------ DOCUMENT TEXT

Again and again, 5-month-old Risha Lafferty turned up with bruises on her body. Her father, Jay D. Decker, 26, who watched Risha during the day, told his girlfriend they were caused by accidents.
One day, she fell off the couch. Another day, he tripped while carrying her and dented the wall.
He never sought medical treatment for any of her injuries until Oct. 14, 2005, when, he said, she suddenly stopped breathing after falling off the bed.
But a coroner testified Friday that the injuries he found on the baby that day were not accidental. He found Risha had a fractured skull, bruises under her scalp and signs of being shaken.
"This child died as a consequence of deliberate injuries of force to the head," coroner Erik Mitchell testified Friday in Douglas County District Court.
The testimony came during a daylong preliminary hearing for Decker, who was charged with first-degree murder in Risha's death. Prosecutors allege that Decker had abused the girl inside his apartment in Edgewood Homes, 1600 Haskell Ave., while her mother, 24-year-old Brandi Mae Hendrickson, was at work.
Friday's hearing was the first time detailed information about the case had been made public.
At the end of the hearing, Judge Paula Martin found there was probable cause to try Decker for first-degree murder. She scheduled his trial for May 22.
In all, the coroner identified 35 bruises or other external injuries on Risha, though he testified that some were several days old.
Hendrickson, who saw the girl's injuries in the days before her death but didn't report them, has been charged with felony child endangerment. She took the witness stand Friday and testified against Decker as part of a deal she arranged with prosecutors to reduce her own charge to a misdemeanor.

------------

USING THE INFORMATION:
- A) Could you copy, word for word, the stretch of the news article about Risha Lafferty's death from "Again and again, 5-month-old" through "County District Court."?
- B) How would you render this sentence from the news article about Risha Lafferty's death in Spanish: "Friday's hearing was the first time detailed information about the case had been made public."
- C) Can you go on with the news article about Risha Lafferty's death, picking up after its final sentence?

------ SUPPLIED RECORDS

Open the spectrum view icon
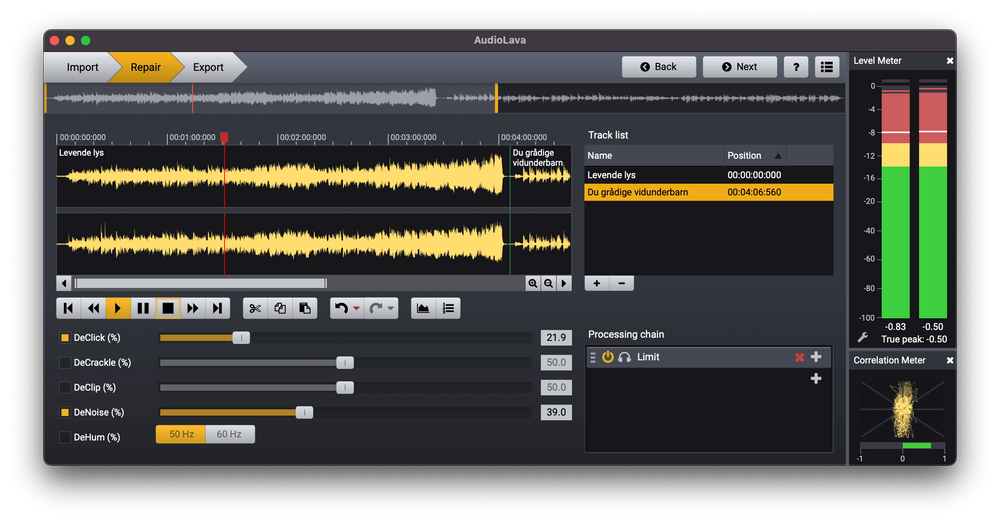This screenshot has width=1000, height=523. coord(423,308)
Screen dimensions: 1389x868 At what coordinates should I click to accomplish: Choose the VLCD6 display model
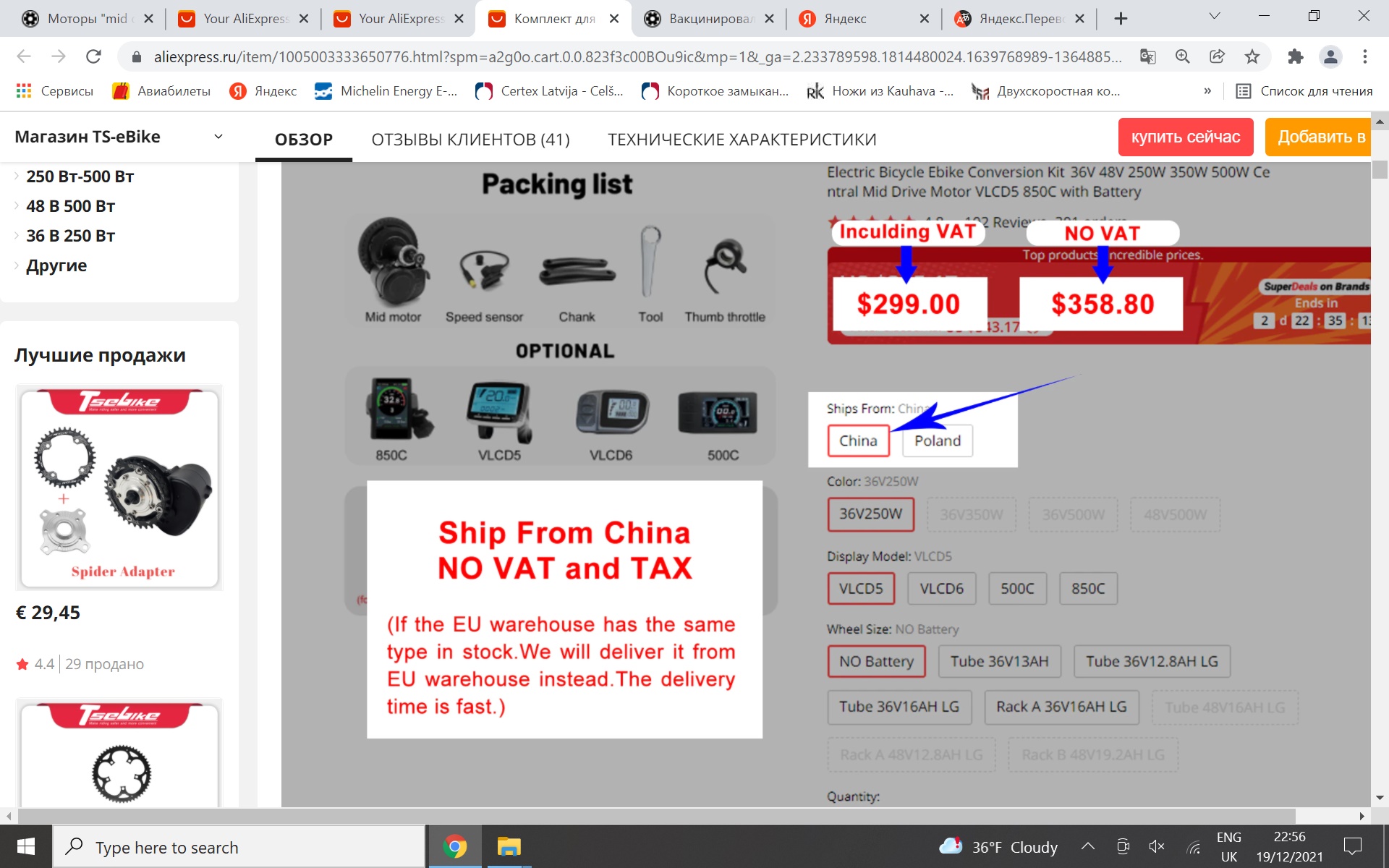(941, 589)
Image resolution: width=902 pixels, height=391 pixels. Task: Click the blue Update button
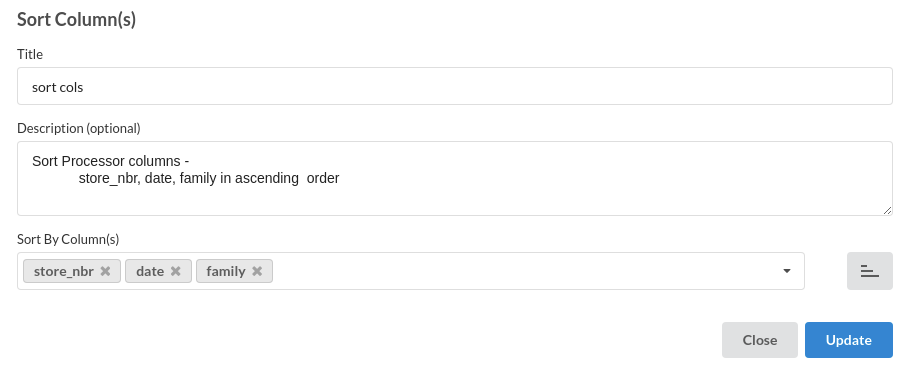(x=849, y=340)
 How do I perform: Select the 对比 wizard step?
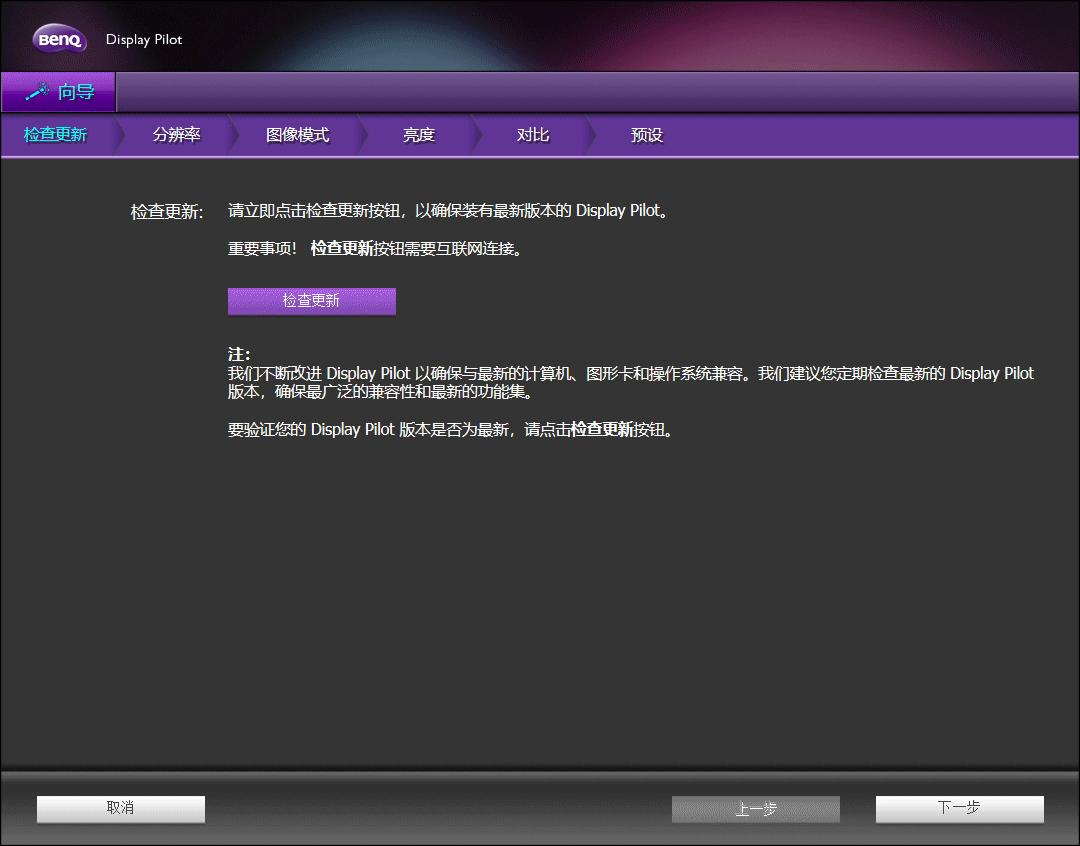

------------

RESULTS FOR THE EXERCISE:
- A)
Again and again, 5-month-old Risha Lafferty turned up with bruises on her body. Her father, Jay D. Decker, 26, who watched Risha during the day, told his girlfriend they were caused by accidents.
One day, she fell off the couch. Another day, he tripped while carrying her and dented the wall.
He never sought medical treatment for any of her injuries until Oct. 14, 2005, when, he said, she suddenly stopped breathing after falling off the bed.
But a coroner testified Friday that the injuries he found on the baby that day were not accidental. He found Risha had a fractured skull, bruises under her scalp and signs of being shaken.
"This child died as a consequence of deliberate injuries of force to the head," coroner Erik Mitchell testified Friday in Douglas County District Court.

- B) La audiencia del viernes fue la primera vez que se hizo pública información detallada sobre el caso.

- C)
Hendrickson said she and Decker had moved into Edgewood on Aug. 12 after moving to Lawrence from Miami County. He worked at the nearby Sonic restaurant for a few weeks, but eventually he quit and she found work at Amarr Garage Doors through a temp agency.
That left Decker to care for Risha and the couple's 2-year-old daughter. Hendrickson testified that shortly after she began working, Risha started getting injured.
Series of injuries
¢About Sept. 16, she said Risha had a red injury under her neck. She said Decker had told her that the couple's older daughter had been trying to pull Risha through the slats of her crib.
¢ About Sept. 27, she said Risha had a bruise on her left thigh. She said Decker had told her Risha had fallen when the older daughter tipped over Risha's highchair.
¢ About Sept. 29, she said Decker had told her he'd left Risha unattended in the bathtub and had come back to see her under water and turning blue. He told her he had hit her on her cheeks to revive her.
¢ About Oct. 5, she came home and found a dent in the bedroom wall. Decker told her and later told police that he'd fallen while picking Risha up and that they both had gone into the wall.
¢ Decker also told police that he had had grabbed Risha by the throat several days before her death to stop her from falling off the couch.
"This is a child who suffered a number of injuries, all in the time that she was being cared for by the defendant," said Assistant Dist. Atty. Amy McGowan.
When asked why she didn't take Risha to a hospital, Hendrickson said she didn't know.
Hendrickson testified that the night before her daughter died, she woke up about 2 a.m., heard a "smack," heard Risha crying and then saw Decker running out of the baby's bedroom.
She testified that Decker eventually brought the baby into their bedroom and they all fell asleep. When she woke up to go to work the next morning, Hendrickson said, she noticed Risha seemed sick and tired.
Later that morning, police came to find her at work and told her that her daughter was dead.
Decker told police that after Hendrickson had left for work Oct. 14, Risha woke up crying next to him. The couple slept on a mattress on the floor, and Risha had been sleeping on a body pillow next to it.
He rolled over and picked her up, he said, but as he rolled back over he dropped her. She kept falling off the mattress and struck her head on the ground, he said. Police estimated the distance she would have fallen at 8 to 16 inches.
Decker told detectives that she began screaming and he had given her a bath to try to calm her down. Shortly after he got her out of the bathtub, he said, she had stopped breathing.
He tried CPR and then called 911, he said.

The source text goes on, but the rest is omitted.